A switched-mode power supply circuit can be arranged to follow the output of your D-A and with its high efficiency may not need a heatsink.
 
From the description given, this isn't a power supply at all (so it's rather misleading!). From what he says it appears he just wants to control the speed of a fan? - presumably a standard brushed DC motor? - as he's thinking of varying the supply to it!.

You don't need the complexities of a switchmode PSU, a simple PWM speed control circuit would be far simpler, and do EXACTLY what is required.

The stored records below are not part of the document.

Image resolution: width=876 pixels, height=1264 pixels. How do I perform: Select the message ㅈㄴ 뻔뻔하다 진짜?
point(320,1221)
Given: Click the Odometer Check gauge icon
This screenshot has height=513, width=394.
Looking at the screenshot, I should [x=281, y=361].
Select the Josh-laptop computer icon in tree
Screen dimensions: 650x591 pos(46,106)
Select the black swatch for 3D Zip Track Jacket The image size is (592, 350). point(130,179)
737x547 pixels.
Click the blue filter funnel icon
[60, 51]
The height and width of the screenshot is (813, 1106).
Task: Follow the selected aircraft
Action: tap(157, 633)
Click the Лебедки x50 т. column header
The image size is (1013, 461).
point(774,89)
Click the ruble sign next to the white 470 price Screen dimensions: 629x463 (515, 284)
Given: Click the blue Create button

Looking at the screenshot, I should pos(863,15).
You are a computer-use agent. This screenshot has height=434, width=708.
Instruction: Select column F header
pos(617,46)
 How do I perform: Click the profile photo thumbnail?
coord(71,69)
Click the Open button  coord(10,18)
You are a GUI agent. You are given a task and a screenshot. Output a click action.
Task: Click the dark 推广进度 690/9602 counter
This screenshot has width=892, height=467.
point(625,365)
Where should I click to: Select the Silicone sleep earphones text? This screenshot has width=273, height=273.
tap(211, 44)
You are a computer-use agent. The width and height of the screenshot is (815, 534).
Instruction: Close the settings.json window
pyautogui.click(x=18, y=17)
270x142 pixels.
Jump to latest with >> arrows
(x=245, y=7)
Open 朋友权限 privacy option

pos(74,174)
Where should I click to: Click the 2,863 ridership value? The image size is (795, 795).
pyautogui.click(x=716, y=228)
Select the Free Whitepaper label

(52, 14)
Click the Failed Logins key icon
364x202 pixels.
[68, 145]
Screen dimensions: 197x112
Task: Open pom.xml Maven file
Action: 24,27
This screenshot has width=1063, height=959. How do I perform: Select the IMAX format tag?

L0D|Mr_B - what are you feeding it from?, and do you have access to that device?, and is it a micro-controller you are programming? - if YES you should be able to provide a suitable PWM signal from the micro on a single pin. If it's a PIC it may have hardware PWM available as well, which would make things really simple! - some other micro's also have hardware PWM.
 
ok.

i'm building a control circuit to control the array of fans in my PC (i have 12 of the buggers - dont ask!). to control this lot i'm using a VB app ive already 80% coded (needs some tweeks which can only be done when hardware is available). device is to be powered from standard molex power pins (0v, 5v and 12v lines available). communication was to be using the parallel port, but using it serially (as i dont want to wire up so many wires), however i'm now thinking about USB, however i have no idea how to code for, or hardware required for USB. if anyone has any linkage, please fell free to post in this thead, even if it going sideways to this original post.

anyway.

i was thinking of putting some inteligence into the device, such as if no contact from the software after 30 seconds the device goes into "full protection" mode - all fans on 100%, but at the end of the day it doesnt need it - a bit overkilled, besides i have no abaility to program the device - writing the code no probem but i dont have time or money to make a programmer aswell :(

I have read up about PWM, but ive read in places this is not actually that good - can make fans have a "growling noise" and across 12 fans would be a nightmare esp. when playing doom3 LOL

my idea was first to have each fan connected to 2 relays, so i could put 0V, 5V 7V and 12V across each fan respectivley, but i want a little more control, so i want to use D/A'a to convert an 8 bit number to a voltage with a range from +5 to +12 (a 5V offset). my idea was to plug that voltage via some current buffering straight into the fans - hence my previous question.

if i havent answered what i was asked, sorry! atleast i may have cleared up what i'm doing :D given the above project profile, what you tink i should do. do you think PWM is the best way to go, or can a current buffering device be applicable here?

B
 
PWM can make audible noise unless filtered, which should be done with an inductor. If you know what the max surge load you have is, you might be able to design a useful RC filter.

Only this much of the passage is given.